Ainda que o Xangô Rezado Alto tenha rompido o ciclo de medo imposto pelo passado, os terreiros continuam enfrentando desafios como o preconceito religioso, a intolerância e a marginalização social. A prática aberta dos cultos, no entanto, reconfigura a paisagem cultural de Alagoas e resgata figuras históricas como Tia Marcelina, cuja memória ressurge como símbolo de luta e dignidade. Cada tambor batido em praça pública ecoa não apenas como um rito, mas como um manifesto contra o silêncio imposto há mais de um século.
O filme: memória afetiva, denúncia política
É nesse cenário de memórias fragmentadas, silenciamentos e lutas por reconhecimento que o filme Cartas à Tia Marcelina, dirigido por João Igor Macena, resgata a história da ialorixá a partir de uma perspectiva afetiva e política, buscando reconstruir, através da linguagem audiovisual, as conexões que o racismo e a violência tentaram destruir. A pesquisa que sustenta o filme combina fontes documentais, relatos orais de mães e pais de santo de Maceió, além de entrevistas com historiadores, sociólogos e militantes do movimento negro.
A obra percorre o passado e o presente: reconstitui a Quebra de Xangô de 1912 e reflete sobre a continuidade da violência contra os terreiros. Performances inspiradas na religiosidade afro-brasileira, leituras de cartas fictícias e registros contemporâneos, como o Xangô Rezado Alto de 2024, compõem a narrativa. Mais do que um registro histórico, a obra é um ato de resistência e um chamado para que a história dos xangôs e das lideranças negras como Tia Marcelina ocupem, de forma definitiva, o lugar que lhes foi negado na memória oficial.

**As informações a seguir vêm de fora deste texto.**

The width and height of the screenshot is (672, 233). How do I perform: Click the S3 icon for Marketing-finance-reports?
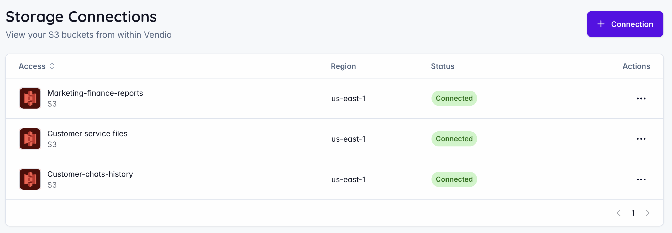coord(30,98)
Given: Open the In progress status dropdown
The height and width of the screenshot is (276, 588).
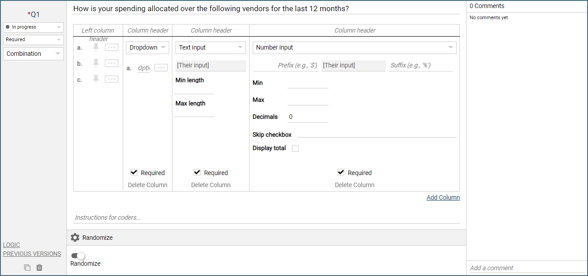Looking at the screenshot, I should [33, 27].
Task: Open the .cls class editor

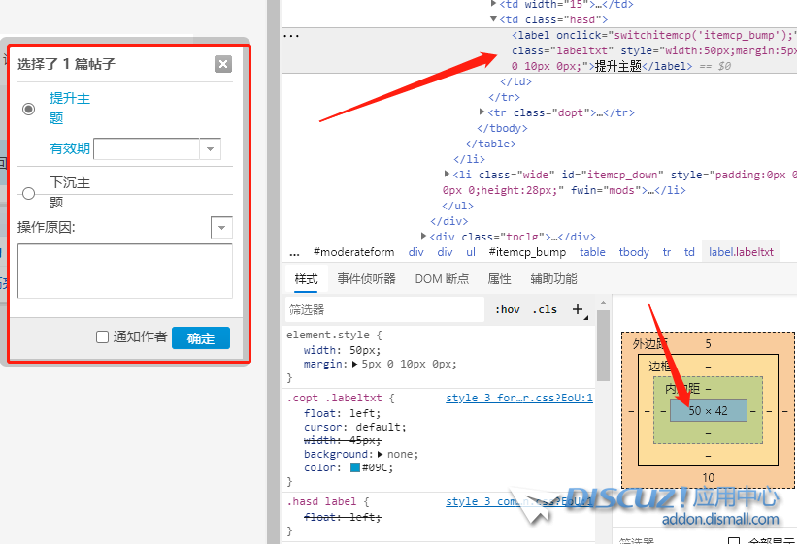Action: pos(547,310)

O filme foi selecionado pelo edital de distribuição da Política Nacional Aldir Blanc de fomento à cultura (PNAB) e deve circular em sessões públicas ao longo de 2025, ampliando o debate sobre intolerância religiosa e resistência cultural.
Narrativas visuais contra o apagamento histórico
O audiovisual tem se consolidado como uma das ferramentas mais potentes na preservação e transmissão da memória cultural. Ao unir som, imagem e narrativa, ele consegue não apenas registrar fatos históricos, mas também emocionar e engajar o público de maneira profunda. Em contextos onde a história oficial apagou ou distorceu vozes e trajetórias, o cinema e os documentários têm exercido um papel reparador, recontando o passado a partir de novas perspectivas — muitas vezes, das margens para o centro.
Obras que resgatam líderes religiosos, tradições afro-brasileiras e episódios de opressão rompem o silêncio imposto pelo racismo estrutural e contribuem para uma nova consciência coletiva. Filmes como Cartas à Tia Marcelina não apenas denunciam injustiças, mas também celebram a força, a espiritualidade e a cultura negra, criando pontes entre gerações e promovendo orgulho identitário.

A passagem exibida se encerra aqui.